Monocyte Invasion into the Retina Restricts the Regeneration of Neurons from Müller Glia.

Endogenous reprogramming of glia into neurogenic progenitors holds great promise for neuron restoration therapies. Using lessons from regenerative species, we have developed strategies to stimulate mammalian Müller glia to regenerate neurons in vivo in the adult retina. We have demonstrated that the transcription factor Ascl1 can stimulate Müller glia neurogenesis. However, Ascl1 is only able to reprogram a subset of Müller glia into neurons. We have reported that neuroinflammation from microglia inhibits neurogenesis from Müller glia. Here we found that the peripheral immune response is a barrier to CNS regeneration. We show that monocytes from the peripheral immune system infiltrate the injured retina and negatively influence neurogenesis from Müller glia.
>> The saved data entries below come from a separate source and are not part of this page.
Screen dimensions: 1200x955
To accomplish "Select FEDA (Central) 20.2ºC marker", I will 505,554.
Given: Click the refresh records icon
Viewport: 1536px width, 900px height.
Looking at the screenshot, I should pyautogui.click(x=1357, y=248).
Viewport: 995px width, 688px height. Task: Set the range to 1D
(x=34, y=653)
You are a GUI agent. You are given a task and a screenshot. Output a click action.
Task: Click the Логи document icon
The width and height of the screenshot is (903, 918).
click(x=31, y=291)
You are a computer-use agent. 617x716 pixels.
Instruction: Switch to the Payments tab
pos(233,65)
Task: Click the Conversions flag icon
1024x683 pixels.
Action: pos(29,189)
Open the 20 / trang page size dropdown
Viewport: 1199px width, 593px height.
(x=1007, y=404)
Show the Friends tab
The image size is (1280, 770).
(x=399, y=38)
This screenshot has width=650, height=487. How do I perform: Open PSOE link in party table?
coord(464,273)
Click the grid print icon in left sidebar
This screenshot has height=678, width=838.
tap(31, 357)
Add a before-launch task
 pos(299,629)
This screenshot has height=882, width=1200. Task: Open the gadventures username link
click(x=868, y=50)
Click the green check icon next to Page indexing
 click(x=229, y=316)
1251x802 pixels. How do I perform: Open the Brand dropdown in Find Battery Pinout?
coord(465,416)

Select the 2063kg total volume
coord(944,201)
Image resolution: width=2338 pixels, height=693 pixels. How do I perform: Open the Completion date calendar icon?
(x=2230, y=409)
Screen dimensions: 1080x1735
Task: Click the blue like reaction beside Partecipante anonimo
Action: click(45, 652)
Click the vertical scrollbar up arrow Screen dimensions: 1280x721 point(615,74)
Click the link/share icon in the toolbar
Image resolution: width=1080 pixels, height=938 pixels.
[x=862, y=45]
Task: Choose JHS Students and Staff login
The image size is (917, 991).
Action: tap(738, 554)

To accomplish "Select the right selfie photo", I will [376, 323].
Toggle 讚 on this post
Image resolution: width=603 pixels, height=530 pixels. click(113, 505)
Using CCR2 knock-out mice of both sexes, we found that preventing monocyte infiltration improves the neurogenic and proliferative capacity of Müller glia stimulated by Ascl1. Using scRNA-seq analysis, we identified a signaling axis wherein Osteopontin, a cytokine highly expressed by infiltrating immune cells is sufficient to suppress mammalian neurogenesis. This work implicates the response of the peripheral immune system as a barrier to regenerative strategies of the retina.